According to the chief economist at the Bank of England, the UK economy is on the way to a strong V-shaped recovery thanks to a faster than expected recovery, but "significant" risks remain.
Andy Haldane, who also sits on the bank's rate committee, said the recovery in the UK and worldwide came "earlier and faster" than expected.
In a webinar speech on Tuesday, Haldane said the UK economy is benefiting from a rebound in consumer spending as the blocking restrictions gradually ease.
He said, "It's still early, but I'm reading the evidence so far, so V."
He added: "The recovery in both the UK and the global economy took place somewhat earlier and much faster than in the scenario of the May monetary policy report – in fact earlier and faster than any other common macroeconomic forecaster."
However, he said that if unemployment turned out to be higher than expected, there would be a "vicious circle" in the economy and warned of a return to mass youth unemployment in the 1980s.

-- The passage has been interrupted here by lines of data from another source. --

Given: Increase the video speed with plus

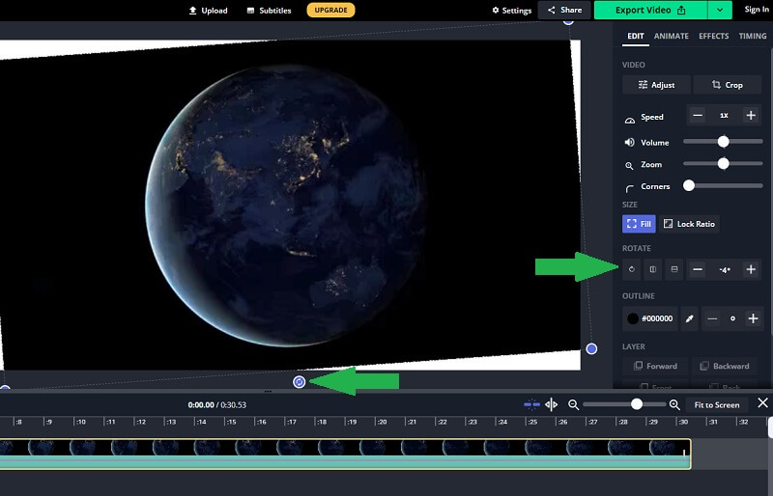Looking at the screenshot, I should tap(751, 115).
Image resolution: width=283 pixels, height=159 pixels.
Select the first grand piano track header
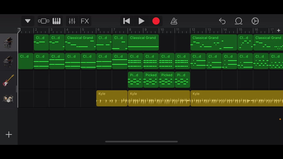click(x=9, y=43)
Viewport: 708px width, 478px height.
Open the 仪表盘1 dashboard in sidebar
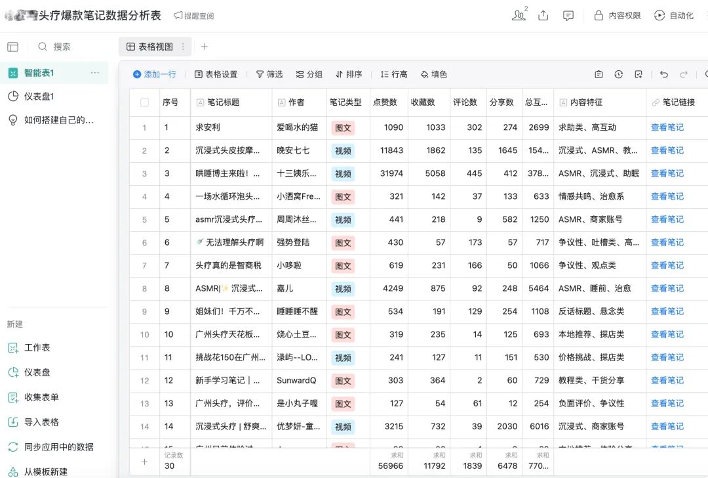(39, 97)
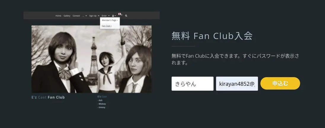Image resolution: width=325 pixels, height=128 pixels.
Task: Click the E'z Cast Fan Club title
Action: [x=48, y=97]
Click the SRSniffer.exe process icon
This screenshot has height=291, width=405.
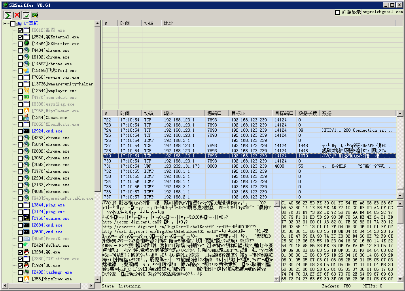[x=26, y=43]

He said: “The risks to the economy remain substantial and bilateral.
“Although I believe these risks are somewhat more balanced than in May, they remain downward.
"Of these risks, the most important thing is to avoid repeating the high and long-term unemployment rates of the 1980s, especially among young people."
His comments come after the bank recently announced that gross domestic product will drop 20% in the first half of the year, well below the 27% forecast in its May forecast.
However, at the time, Governor Andrew Bailey warned of "getting carried away" by signs that the recession may not be as steep as expected, and the bank started another £ 100 billion quantitative easing (QE) to boost the economy.
Mr. Haldane was the only one on the nine-member monetary policy committee to vote against an increase in QE at the June meeting.
In his speech, he said that if the economy continues to recover along a similar path while lockdown measures continue to weaken, the 8% loss in annual GDP could be far less than initially feared, compared to 17% that was forecast in May .
However, he warned that part of it could be due to pent-up demand, as well as massive government support to households and businesses through the 80% wage leave program.
With nine million workers currently on leave, there is a risk of unemployment rising when government support measures end, which could affect the path to recovery.
Mr. Haldane said he was "open minded" about further measures to boost the economy.
Official figures also showed on Tuesday that the economy shrank more than first thought between January and March, by 2.2% – the largest decline since 1979.
Data shows that GDP shrank by a record 20.4% in April, but Mr. Haldane said this is an "old story" as Britain and the global economy are now fully recovering from the crisis.